Work to be completed: After finding the line that includes "Image resolution: width=1080" in the records below, transcribe it and each line after it through the last, exactly, and add nothing.

··· Data provided ···

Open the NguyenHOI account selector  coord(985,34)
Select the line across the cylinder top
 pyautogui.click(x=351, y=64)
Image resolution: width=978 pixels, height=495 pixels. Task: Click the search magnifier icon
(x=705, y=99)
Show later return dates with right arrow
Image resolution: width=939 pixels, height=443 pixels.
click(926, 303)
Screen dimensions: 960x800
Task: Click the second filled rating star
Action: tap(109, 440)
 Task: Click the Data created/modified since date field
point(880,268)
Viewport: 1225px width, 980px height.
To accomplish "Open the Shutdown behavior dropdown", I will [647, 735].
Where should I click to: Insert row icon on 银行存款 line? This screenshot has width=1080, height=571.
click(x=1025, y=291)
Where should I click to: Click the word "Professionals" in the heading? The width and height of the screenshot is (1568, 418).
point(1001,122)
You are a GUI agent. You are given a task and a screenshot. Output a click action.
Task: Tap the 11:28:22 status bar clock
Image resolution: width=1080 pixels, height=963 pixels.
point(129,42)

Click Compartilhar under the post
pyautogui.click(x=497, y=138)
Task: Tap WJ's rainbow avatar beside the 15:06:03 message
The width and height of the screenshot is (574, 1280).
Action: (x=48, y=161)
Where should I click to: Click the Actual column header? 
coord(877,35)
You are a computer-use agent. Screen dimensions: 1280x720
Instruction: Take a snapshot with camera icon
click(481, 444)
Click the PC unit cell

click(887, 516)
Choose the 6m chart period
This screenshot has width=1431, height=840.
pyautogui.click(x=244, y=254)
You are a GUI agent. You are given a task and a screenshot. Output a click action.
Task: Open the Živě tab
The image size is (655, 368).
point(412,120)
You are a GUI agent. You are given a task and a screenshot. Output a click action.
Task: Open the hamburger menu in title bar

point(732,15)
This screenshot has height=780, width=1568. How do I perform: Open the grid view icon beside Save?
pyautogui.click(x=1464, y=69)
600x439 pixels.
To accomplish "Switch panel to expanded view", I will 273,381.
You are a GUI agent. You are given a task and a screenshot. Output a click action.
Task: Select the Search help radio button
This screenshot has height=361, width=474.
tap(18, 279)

···

Expected output:
Image resolution: width=1080 pixels, height=963 pixels.
point(129,42)

Click Compartilhar under the post
pyautogui.click(x=497, y=138)
Task: Tap WJ's rainbow avatar beside the 15:06:03 message
The width and height of the screenshot is (574, 1280).
Action: (x=48, y=161)
Where should I click to: Click the Actual column header? 
coord(877,35)
You are a computer-use agent. Screen dimensions: 1280x720
Instruction: Take a snapshot with camera icon
click(481, 444)
Click the PC unit cell

click(887, 516)
Choose the 6m chart period
This screenshot has width=1431, height=840.
pyautogui.click(x=244, y=254)
You are a GUI agent. You are given a task and a screenshot. Output a click action.
Task: Open the Živě tab
The image size is (655, 368).
point(412,120)
You are a GUI agent. You are given a task and a screenshot. Output a click action.
Task: Open the hamburger menu in title bar

point(732,15)
This screenshot has height=780, width=1568. How do I perform: Open the grid view icon beside Save?
pyautogui.click(x=1464, y=69)
600x439 pixels.
To accomplish "Switch panel to expanded view", I will 273,381.
You are a GUI agent. You are given a task and a screenshot. Output a click action.
Task: Select the Search help radio button
This screenshot has height=361, width=474.
tap(18, 279)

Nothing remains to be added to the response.